Keith (Mathew St. Patrick) leaves Taylor (Aysia Polk) with his mother (Beverly Todd), but runs into problems when he cannot pick her up at elementary school. He asks David (Michael C. Hall) to pick her up, and he takes her to his house. Taylor is curious over David's profession, and they have a talk over the concept of death. While driving for food, Nate has an attack related to his AVM, but hides the condition from Claire. He gets medicine, and seeks consolation with Lisa. Later, Nate and Claire leave Seattle with Mossback's body, with Claire remarking that Nate is "just as fucked up as the rest of us."

==Production==
===Development===
The episode was written by supervising producer Rick Cleveland, and directed by Michael Cuesta. This was Cleveland's second writing credit, and Cuesta's first directing credit.

==Reception==
===Viewers===
In its original American broadcast, "Driving Mr. Mossback" was seen by an estimated 4.43 million household viewers with a household rating of 2.7. This means that it was seen by 2.7% of the nation's estimated households, and was watched by 2.89 million households. This was a 23% decrease in viewership from the previous episode, which was watched by 5.68 million household viewers with a household rating of 3.5.

===Critical reviews===
"Driving Mr. Mossback" received positive reviews from critics. John Teti of The A.V. Club wrote, "You don't press David like this. He's an undertaker; he knows where the emotional bodies are buried, so to speak. And when he's pushed like he is here, that David Fisher snarl appears, and he unearths the pain, exposing it to the open air. He says: “Mom, I'm happy for you if this Plan thing has helped you draft your own blueprint, patch up some of the cracks in the foundation, but just between you and me, you're starting to sound like a crazy person. I think it's time you kept that shit to yourself and minded your own fucking business.” In other words: You're a fraud, and everybody knows it. Ruth looks completely drained, so much so that even though David was right to be angry, it's hard not to have sympathy for her. Man, there are some killer monologues in this episode."
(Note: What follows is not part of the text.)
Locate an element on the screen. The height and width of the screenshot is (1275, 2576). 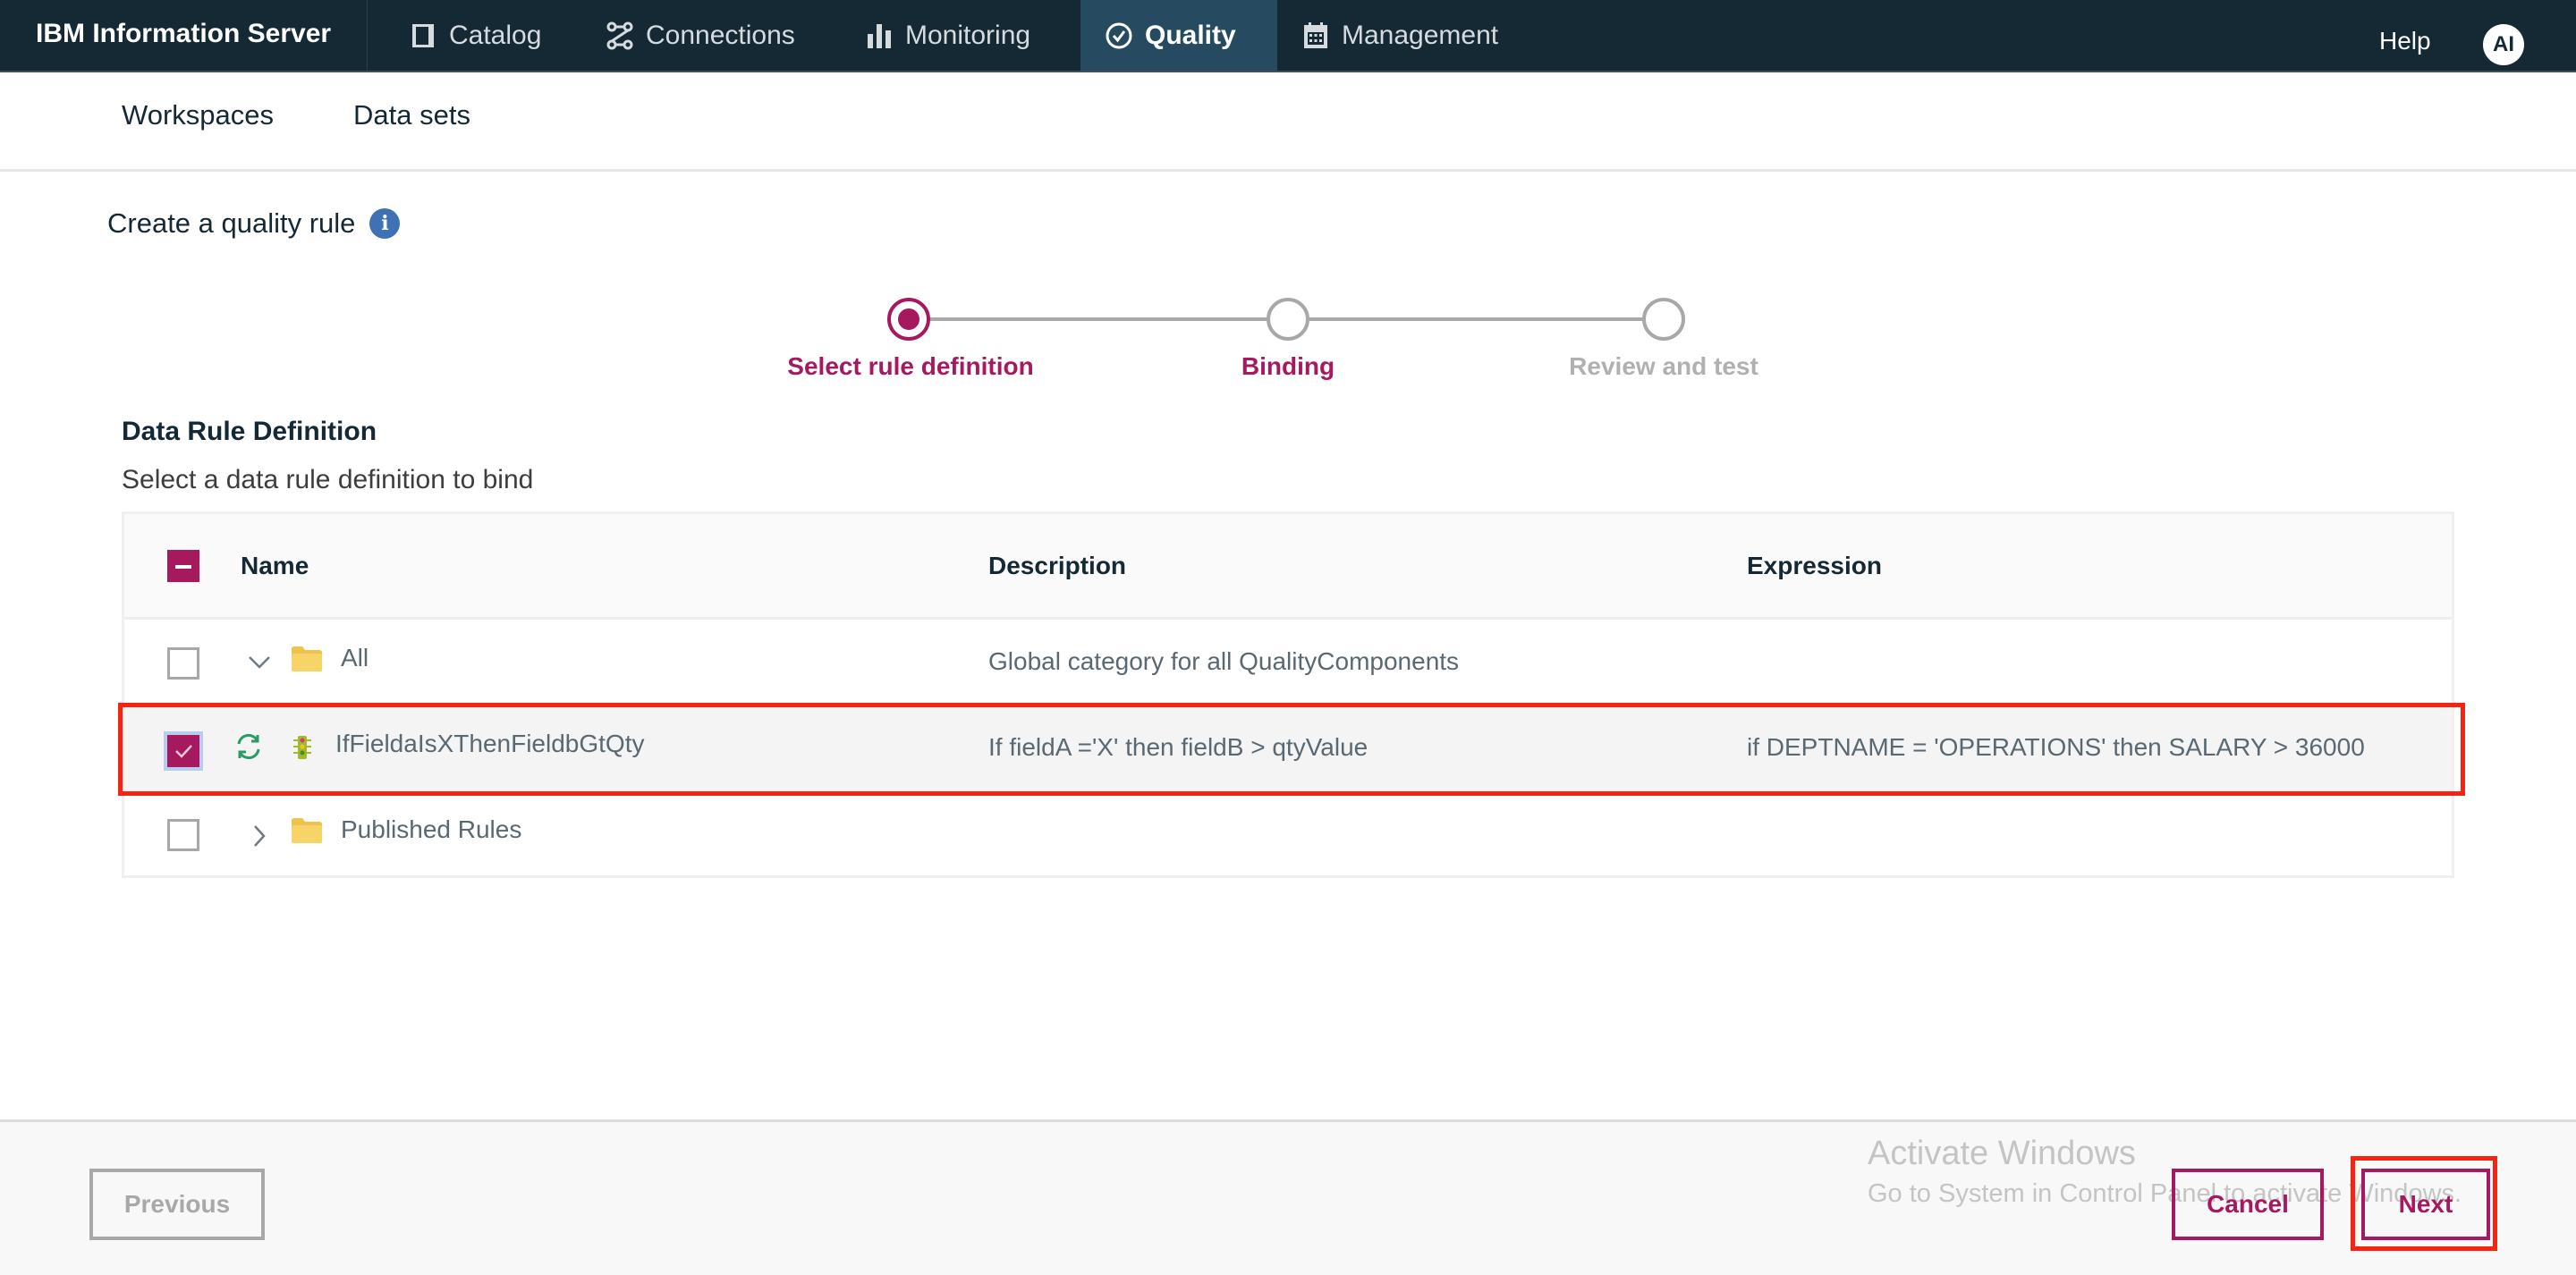
step-indicator-current is located at coordinates (908, 320).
Entertainment Weekly gave the episode a "B+" grade, and wrote, "A case study in the fine art of scene-stealing, this episode is a showcase for Taylor and Joanna Cassidy, both of whom create enjoyably annoying characters who stop just short of parody." Mark Zimmer of Digitally Obsessed gave the episode a 3 out of 5 rating, writing "It does have its funny moments, mostly in the character of Lisa, and Taylor's interactions with David, but the humor of the previous episodes is attenuated. Director Michael Cuesta livens things up visually, with off-kilter angles and non-obvious framing, and this episode is more visually interesting than the first three."
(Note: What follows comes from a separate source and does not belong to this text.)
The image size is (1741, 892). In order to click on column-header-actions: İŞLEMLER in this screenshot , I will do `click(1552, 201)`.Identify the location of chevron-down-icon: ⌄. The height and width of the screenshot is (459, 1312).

TV Tome gave the episode a 7 out of 10 rating and wrote "A solid episode from supervising producer Rick Cleveland, though not a superb one. On the plus side there's a cool song playing through the episode's closing credits and the producers have finally decided to add Previously On and, weirdly enough Next On credits to the show. About time." Billie Doux of Doux Reviews gave the episode a 3 out of 4 stars and wrote "The standard good SFU episode." Television Without Pity gave the episode a "B" grade.
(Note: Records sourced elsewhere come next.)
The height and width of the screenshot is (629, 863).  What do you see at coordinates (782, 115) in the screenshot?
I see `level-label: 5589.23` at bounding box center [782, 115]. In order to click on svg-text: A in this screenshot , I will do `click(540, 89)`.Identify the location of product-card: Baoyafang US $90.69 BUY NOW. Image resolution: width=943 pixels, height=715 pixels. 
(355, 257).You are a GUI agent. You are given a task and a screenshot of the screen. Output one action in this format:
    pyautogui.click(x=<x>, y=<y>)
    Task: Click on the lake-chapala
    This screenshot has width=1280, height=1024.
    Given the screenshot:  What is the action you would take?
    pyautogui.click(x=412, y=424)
In 2016, Ross Bonaime of Paste ranked it 12th out of all 63 Six Feet Under episodes and wrote, "In the first great episode of Season Two, “Driving Mr. Mossback” reminds us of just how excellent Six Feet Under can be, especially in its more shocking moments. Nate returns to his old home of Seattle, bringing Claire along. While there, we meet his old co-op friend/occasional sex buddy Lisa — who will end up playing a huge role in the next few seasons — and we see the effects of AVM on Nate for the first time. Brenda fantasizes about a man she met at a bar, and Nate may or may not have cheated on her with Lisa while in Seattle. In spite of all that we don't see in “Driving Mr. Mossback,” it's clear that the gap between them is growing and that neither of them is getting what they want out of this relationship anymore. At least for the time being."